Although Michael Haddock, director of EMEA research at CBRE, acknowledged there had been a seasonal effect in the fourth quarter, he said the increase at year-end was "about more than that".
"It was out of proportion to the usual increase in activity at that time of year," he said.

Haddock acknowledged that some of the increase had been opportunity driven.
"Not many investors can invest on that scale, and there's a yield premium for investing a large amount of capital," he said.

"I'd expect investors with the scale to be able to invest in large transactions to do so.
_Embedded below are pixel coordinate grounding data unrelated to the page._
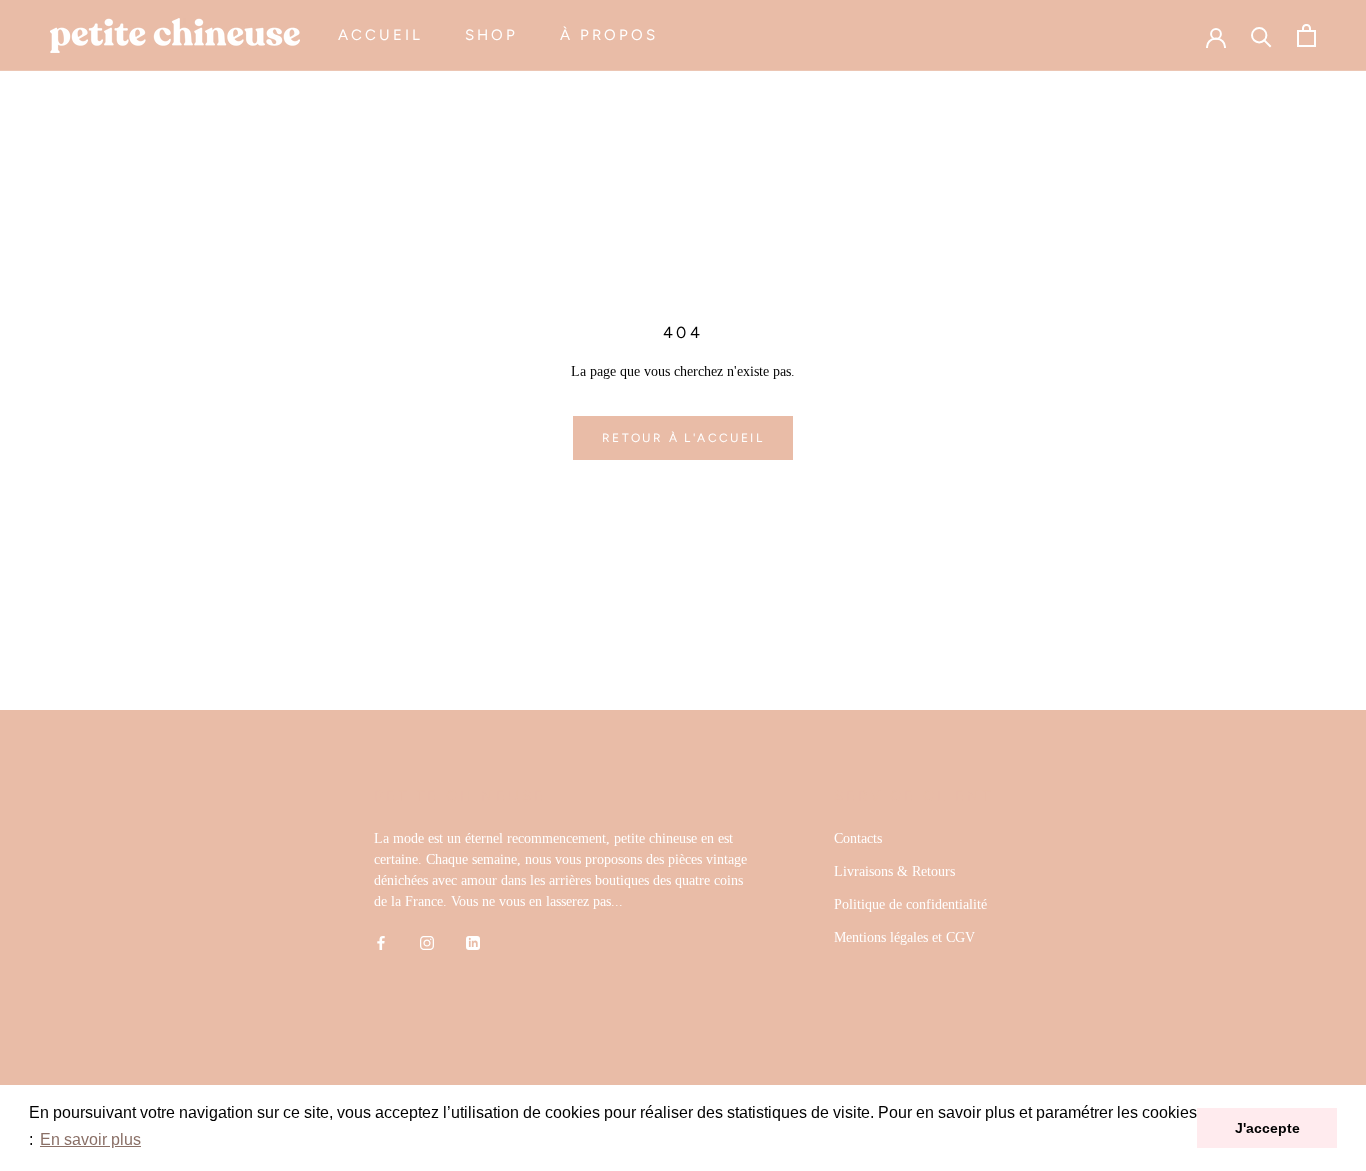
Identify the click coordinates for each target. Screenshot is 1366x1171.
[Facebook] (381, 942)
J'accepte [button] (1267, 1128)
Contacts (858, 838)
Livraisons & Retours (894, 871)
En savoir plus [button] (90, 1139)
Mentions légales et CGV (904, 937)
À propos (609, 35)
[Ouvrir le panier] (1306, 35)
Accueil (380, 35)
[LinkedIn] (473, 942)
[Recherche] (1261, 35)
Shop (491, 35)
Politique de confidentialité (910, 904)
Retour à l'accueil (683, 438)
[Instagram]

A number of our clients say that, for core assets, they have effectively been priced out of the market for relatively small lot sizes."

An increase in direct institutional acquisitions in the European market to just over 20% will drive the continued divergence between prime and secondary - a structural shift the CBRE said would be sustained for some time.

Haddock told IPE Real Estate pension schemes had three options: they could take on more market risk by investing in Spain - especially Madrid and Barcelona; accept shorter lease terms; or go after bigger assets.

"To be honest, all three seem to be happening in the market, with different pension funds adopting different solutions," he said.

Whereas yields in the rest of Europe might be 4.5-5.5%, he said, investors   could expect 6% in Madrid or Barcelona - reflecting market risk for peripheral European economies.
Although cross-border investment accounted for 34% across Europe over the year, cross-border buyers accounted for 65% of transactions in Spain - and six of the eight deals worth more than €100m.

Non-European sovereign wealth and pension funds still account for most of the 46% of the investment in European real estate market from outside the region, but the report claimed they increasingly face competition from property companies, funds and private capital.

Meanwhile, with European real estate debt totalling around €1trn, pension schemes - already active in property debt markets - have been mooted as potential lenders.

"In monetary terms, they could fill the lending gap - the question is whether they would," said Haddock.
"It's a question of matching capital requirement with the availability. Pension funds tend to operate at the safer end of the real estate market, and poor secondary-quality assets are the ones with the worst debt problems, which is why it is particularly problematic to work them out."